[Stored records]
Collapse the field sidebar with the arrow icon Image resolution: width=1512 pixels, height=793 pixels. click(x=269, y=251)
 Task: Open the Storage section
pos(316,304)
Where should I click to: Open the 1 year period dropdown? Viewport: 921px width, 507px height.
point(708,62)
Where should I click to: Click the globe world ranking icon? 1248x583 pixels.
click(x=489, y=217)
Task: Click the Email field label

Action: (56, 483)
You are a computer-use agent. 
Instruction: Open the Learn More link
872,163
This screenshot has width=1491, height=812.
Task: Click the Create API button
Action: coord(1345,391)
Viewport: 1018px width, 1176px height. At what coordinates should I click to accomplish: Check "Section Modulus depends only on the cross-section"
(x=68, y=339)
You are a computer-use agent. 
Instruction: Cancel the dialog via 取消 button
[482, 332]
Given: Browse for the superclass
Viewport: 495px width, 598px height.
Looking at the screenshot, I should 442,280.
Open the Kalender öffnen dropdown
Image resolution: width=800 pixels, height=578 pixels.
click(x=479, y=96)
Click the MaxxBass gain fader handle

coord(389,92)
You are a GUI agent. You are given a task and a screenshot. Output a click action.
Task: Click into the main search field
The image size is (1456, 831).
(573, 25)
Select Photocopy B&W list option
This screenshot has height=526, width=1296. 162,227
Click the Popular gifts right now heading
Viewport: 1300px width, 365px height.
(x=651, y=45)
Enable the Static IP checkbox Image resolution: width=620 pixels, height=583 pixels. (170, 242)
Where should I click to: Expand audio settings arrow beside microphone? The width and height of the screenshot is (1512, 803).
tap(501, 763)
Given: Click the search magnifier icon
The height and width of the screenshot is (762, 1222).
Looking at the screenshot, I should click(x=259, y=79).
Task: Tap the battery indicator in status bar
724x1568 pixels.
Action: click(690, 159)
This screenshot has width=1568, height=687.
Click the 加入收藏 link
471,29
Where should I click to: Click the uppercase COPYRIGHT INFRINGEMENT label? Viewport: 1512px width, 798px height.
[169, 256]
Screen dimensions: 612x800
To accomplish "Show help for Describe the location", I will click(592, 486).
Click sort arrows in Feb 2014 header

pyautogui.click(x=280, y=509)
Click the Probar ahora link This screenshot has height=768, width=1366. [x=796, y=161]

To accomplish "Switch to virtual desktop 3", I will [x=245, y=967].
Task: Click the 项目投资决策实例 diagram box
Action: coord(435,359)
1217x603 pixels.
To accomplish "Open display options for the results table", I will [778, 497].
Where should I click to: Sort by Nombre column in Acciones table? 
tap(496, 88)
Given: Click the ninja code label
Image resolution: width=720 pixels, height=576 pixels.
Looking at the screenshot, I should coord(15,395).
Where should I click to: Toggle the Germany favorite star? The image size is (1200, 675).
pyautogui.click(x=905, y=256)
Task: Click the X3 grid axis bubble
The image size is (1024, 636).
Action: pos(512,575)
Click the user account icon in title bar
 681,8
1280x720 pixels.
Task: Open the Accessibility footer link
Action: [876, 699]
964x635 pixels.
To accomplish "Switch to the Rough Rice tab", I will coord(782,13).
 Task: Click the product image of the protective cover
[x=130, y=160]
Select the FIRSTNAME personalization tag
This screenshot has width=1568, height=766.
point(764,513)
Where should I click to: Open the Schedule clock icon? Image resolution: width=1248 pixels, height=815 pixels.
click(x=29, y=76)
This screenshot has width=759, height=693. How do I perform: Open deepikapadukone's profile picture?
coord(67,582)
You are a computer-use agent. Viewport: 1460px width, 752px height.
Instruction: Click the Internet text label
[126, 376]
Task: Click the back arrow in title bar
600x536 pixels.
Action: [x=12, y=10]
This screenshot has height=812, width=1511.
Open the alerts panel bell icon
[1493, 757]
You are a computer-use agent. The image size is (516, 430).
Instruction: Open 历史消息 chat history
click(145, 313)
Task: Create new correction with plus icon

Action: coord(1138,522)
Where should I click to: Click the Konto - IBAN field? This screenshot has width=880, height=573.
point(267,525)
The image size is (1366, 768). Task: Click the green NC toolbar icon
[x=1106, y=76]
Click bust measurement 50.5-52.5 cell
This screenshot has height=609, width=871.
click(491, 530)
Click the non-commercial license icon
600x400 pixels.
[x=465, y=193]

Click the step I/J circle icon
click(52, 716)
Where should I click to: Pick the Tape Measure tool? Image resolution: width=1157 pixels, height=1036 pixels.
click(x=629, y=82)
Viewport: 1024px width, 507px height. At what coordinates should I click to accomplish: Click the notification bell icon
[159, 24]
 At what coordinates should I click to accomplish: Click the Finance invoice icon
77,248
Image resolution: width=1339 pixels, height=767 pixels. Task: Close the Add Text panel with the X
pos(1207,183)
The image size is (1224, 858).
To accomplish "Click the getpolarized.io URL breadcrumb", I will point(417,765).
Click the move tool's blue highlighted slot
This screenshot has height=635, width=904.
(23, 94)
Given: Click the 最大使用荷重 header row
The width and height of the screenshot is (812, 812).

> **EXERCISE GOAL**
Considering the records line by line, how many lines hold the string "computer"? Say only the number.

> **REPLY**
4